### Work required
Determine how many lines of the data contain the string "Комитет". Give only the number.

### Source material
________

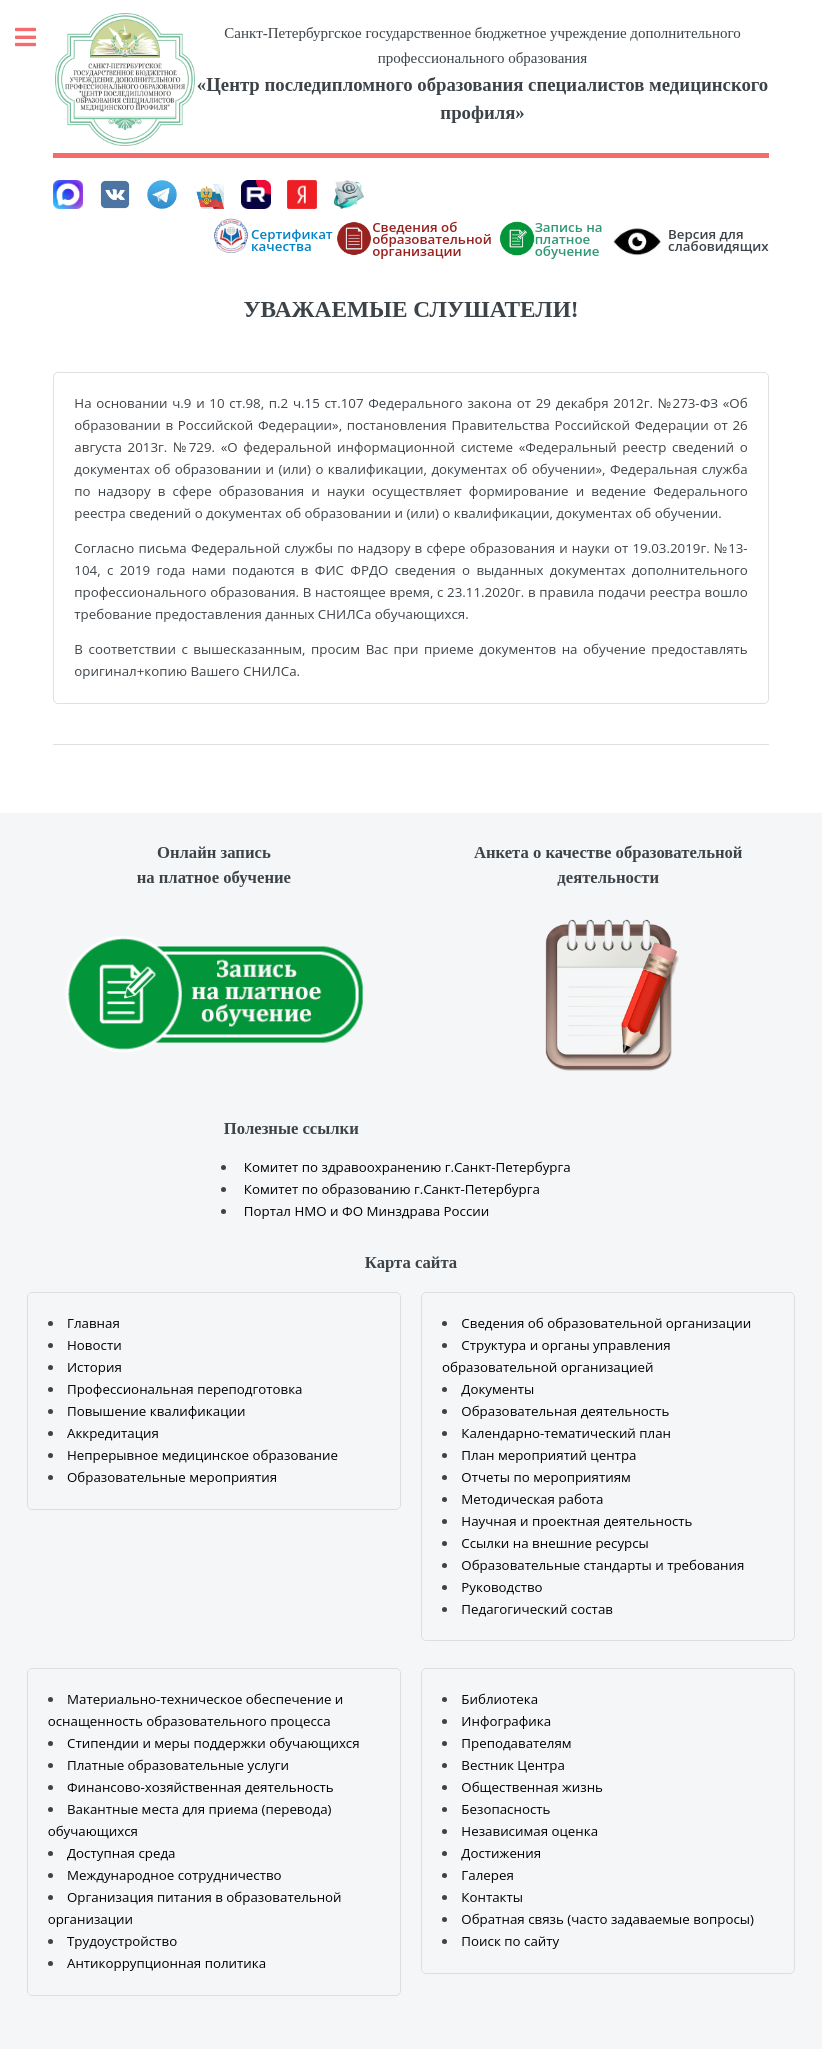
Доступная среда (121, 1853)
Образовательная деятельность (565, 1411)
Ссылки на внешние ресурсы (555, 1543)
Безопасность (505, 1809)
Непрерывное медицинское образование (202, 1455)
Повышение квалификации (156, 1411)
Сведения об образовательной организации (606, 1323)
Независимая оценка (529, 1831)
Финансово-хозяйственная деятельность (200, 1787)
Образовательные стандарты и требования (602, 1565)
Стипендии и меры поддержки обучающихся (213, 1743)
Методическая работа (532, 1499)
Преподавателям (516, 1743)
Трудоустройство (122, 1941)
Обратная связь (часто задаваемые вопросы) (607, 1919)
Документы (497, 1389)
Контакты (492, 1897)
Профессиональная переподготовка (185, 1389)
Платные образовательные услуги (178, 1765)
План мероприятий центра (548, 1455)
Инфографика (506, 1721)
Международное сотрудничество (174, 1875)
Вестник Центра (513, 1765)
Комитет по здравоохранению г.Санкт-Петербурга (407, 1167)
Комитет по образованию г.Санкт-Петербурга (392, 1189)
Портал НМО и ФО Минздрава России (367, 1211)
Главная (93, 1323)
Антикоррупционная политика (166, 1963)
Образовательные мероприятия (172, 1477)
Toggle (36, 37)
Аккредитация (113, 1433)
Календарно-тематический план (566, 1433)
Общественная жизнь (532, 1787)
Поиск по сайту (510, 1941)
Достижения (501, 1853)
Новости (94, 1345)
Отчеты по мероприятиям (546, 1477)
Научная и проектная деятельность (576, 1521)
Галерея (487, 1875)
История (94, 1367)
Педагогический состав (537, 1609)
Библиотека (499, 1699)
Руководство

________

### Correct response
2